* _INSTRUCTIONS FOR THE TASK_:
Would you please output, word for word, the span of the listing below that opens on the line containing "Privacy Policy (512, 1981)" and closes on the line containing "Privacidade (20, 2273)"? Include both ends and nothing more.

* _DATA EXCERPTS_:

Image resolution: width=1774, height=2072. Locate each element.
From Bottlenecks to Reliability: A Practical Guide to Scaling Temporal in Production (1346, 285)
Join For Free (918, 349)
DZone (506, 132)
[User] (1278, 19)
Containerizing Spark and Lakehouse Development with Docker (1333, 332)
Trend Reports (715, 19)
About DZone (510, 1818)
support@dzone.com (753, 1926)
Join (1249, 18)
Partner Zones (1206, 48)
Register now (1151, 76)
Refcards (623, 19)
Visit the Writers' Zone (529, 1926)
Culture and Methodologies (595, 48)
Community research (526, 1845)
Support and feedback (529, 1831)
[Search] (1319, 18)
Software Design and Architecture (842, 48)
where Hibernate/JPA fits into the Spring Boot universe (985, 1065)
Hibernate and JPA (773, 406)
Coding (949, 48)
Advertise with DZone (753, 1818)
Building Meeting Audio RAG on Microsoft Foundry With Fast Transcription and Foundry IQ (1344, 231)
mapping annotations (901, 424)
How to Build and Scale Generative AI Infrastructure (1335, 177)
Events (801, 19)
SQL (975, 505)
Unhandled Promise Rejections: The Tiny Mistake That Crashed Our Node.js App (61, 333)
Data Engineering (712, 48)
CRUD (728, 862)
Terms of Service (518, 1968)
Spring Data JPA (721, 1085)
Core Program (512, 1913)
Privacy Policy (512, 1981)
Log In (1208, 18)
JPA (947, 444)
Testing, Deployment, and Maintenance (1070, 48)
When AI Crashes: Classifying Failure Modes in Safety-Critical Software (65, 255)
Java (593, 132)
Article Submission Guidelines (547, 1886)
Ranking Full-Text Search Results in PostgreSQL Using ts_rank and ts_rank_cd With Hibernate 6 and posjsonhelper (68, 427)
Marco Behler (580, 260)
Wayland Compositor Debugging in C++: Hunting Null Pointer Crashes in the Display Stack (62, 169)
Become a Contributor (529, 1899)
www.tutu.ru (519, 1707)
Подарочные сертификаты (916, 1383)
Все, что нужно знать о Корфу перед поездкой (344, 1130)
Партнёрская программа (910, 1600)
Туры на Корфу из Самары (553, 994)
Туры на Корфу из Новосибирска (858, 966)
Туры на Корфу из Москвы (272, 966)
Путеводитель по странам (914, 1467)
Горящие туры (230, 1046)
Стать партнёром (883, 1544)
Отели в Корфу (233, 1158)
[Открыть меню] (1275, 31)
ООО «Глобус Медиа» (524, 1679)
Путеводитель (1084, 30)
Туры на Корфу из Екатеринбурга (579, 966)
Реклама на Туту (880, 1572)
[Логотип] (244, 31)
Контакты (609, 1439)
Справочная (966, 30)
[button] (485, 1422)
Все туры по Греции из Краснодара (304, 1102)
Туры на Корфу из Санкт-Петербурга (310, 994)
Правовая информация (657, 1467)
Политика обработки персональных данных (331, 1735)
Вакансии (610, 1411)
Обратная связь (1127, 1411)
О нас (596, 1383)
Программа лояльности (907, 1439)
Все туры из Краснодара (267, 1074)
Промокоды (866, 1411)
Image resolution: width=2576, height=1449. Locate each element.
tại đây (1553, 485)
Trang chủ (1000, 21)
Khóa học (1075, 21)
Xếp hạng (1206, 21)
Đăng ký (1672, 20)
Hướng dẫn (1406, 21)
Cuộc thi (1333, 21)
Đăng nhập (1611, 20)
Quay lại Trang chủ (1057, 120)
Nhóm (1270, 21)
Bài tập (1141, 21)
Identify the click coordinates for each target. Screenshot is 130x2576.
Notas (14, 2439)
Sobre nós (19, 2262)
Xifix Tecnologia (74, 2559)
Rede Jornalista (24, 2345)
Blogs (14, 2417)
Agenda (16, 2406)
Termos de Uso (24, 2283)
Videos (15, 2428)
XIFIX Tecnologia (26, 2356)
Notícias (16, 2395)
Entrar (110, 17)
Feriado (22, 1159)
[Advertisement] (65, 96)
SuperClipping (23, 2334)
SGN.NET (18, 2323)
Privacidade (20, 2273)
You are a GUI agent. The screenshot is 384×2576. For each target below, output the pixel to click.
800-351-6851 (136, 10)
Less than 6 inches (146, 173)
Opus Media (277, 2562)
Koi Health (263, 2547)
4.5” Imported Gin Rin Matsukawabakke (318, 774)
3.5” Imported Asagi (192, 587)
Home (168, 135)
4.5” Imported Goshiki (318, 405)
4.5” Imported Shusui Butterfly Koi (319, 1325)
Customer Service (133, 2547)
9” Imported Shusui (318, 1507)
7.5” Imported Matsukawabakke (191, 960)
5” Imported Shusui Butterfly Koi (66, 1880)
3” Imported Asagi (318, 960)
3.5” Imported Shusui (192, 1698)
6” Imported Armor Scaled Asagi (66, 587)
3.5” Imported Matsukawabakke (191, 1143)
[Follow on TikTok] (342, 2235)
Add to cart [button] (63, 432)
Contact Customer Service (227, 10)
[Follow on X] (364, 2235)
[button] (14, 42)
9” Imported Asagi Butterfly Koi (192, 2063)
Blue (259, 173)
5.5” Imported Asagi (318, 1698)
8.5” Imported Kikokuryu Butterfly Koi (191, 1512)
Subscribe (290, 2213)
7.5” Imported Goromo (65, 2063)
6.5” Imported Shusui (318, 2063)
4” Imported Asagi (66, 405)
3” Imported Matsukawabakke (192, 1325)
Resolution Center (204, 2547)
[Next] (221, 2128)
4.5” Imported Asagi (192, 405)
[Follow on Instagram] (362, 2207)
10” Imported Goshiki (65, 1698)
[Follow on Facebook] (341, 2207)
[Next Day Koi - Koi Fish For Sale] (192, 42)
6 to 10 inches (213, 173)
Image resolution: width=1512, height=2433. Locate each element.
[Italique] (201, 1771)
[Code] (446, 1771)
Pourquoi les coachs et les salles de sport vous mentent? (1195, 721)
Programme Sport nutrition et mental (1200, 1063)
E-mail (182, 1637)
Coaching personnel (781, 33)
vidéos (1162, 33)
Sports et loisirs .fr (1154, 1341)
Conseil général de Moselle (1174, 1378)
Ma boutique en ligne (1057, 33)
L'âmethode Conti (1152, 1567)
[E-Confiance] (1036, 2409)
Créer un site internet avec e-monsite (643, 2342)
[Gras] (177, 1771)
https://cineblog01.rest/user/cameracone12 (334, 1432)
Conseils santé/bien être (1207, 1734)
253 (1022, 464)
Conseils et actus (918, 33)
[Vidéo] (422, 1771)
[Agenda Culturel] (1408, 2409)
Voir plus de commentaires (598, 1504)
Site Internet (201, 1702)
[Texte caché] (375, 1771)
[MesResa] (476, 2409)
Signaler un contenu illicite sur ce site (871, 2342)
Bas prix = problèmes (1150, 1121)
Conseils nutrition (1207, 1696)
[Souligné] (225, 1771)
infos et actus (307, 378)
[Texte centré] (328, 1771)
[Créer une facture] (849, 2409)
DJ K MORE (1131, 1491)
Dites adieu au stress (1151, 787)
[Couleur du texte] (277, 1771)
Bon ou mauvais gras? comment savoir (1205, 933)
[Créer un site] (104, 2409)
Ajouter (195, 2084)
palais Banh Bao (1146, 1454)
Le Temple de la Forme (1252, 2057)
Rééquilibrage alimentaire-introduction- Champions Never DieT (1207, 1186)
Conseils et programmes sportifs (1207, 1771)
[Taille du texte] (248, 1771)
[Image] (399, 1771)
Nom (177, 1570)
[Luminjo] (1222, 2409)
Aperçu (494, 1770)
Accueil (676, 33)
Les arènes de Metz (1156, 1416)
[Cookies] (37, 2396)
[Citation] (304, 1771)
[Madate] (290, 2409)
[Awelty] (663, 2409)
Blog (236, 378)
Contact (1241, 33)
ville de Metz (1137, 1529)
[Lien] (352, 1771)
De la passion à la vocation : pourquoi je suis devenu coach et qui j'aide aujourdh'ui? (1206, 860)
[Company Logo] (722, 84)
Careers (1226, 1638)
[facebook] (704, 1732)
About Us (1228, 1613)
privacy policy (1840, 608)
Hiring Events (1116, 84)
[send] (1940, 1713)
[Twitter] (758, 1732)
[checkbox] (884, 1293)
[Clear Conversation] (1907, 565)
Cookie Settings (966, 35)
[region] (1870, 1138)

* _WRITTEN SOLUTION_:
Privacy Policy (512, 1981)
Log In (1208, 18)
JPA (947, 444)
Testing, Deployment, and Maintenance (1070, 48)
When AI Crashes: Classifying Failure Modes in Safety-Critical Software (65, 255)
Java (593, 132)
Article Submission Guidelines (547, 1886)
Ranking Full-Text Search Results in PostgreSQL Using ts_rank and ts_rank_cd With Hibernate 6 and posjsonhelper (68, 427)
Marco Behler (580, 260)
Wayland Compositor Debugging in C++: Hunting Null Pointer Crashes in the Display Stack (62, 169)
Become a Contributor (529, 1899)
www.tutu.ru (519, 1707)
Подарочные сертификаты (916, 1383)
Все, что нужно знать о Корфу перед поездкой (344, 1130)
Партнёрская программа (910, 1600)
Туры на Корфу из Самары (553, 994)
Туры на Корфу из Новосибирска (858, 966)
Туры на Корфу из Москвы (272, 966)
Путеводитель по странам (914, 1467)
Горящие туры (230, 1046)
Стать партнёром (883, 1544)
Отели в Корфу (233, 1158)
[Открыть меню] (1275, 31)
ООО «Глобус Медиа» (524, 1679)
Путеводитель (1084, 30)
Туры на Корфу из Екатеринбурга (579, 966)
Реклама на Туту (880, 1572)
[Логотип] (244, 31)
Контакты (609, 1439)
Справочная (966, 30)
[button] (485, 1422)
Все туры по Греции из Краснодара (304, 1102)
Туры на Корфу из Санкт-Петербурга (310, 994)
Правовая информация (657, 1467)
Политика обработки персональных данных (331, 1735)
Вакансии (610, 1411)
Обратная связь (1127, 1411)
О нас (596, 1383)
Программа лояльности (907, 1439)
Все туры из Краснодара (267, 1074)
Промокоды (866, 1411)
Image resolution: width=2576, height=1449. Locate each element.
tại đây (1553, 485)
Trang chủ (1000, 21)
Khóa học (1075, 21)
Xếp hạng (1206, 21)
Đăng ký (1672, 20)
Hướng dẫn (1406, 21)
Cuộc thi (1333, 21)
Đăng nhập (1611, 20)
Quay lại Trang chủ (1057, 120)
Nhóm (1270, 21)
Bài tập (1141, 21)
Identify the click coordinates for each target. Screenshot is 130x2576.
Notas (14, 2439)
Sobre nós (19, 2262)
Xifix Tecnologia (74, 2559)
Rede Jornalista (24, 2345)
Blogs (14, 2417)
Agenda (16, 2406)
Termos de Uso (24, 2283)
Videos (15, 2428)
XIFIX Tecnologia (26, 2356)
Notícias (16, 2395)
Entrar (110, 17)
Feriado (22, 1159)
[Advertisement] (65, 96)
SuperClipping (23, 2334)
SGN.NET (18, 2323)
Privacidade (20, 2273)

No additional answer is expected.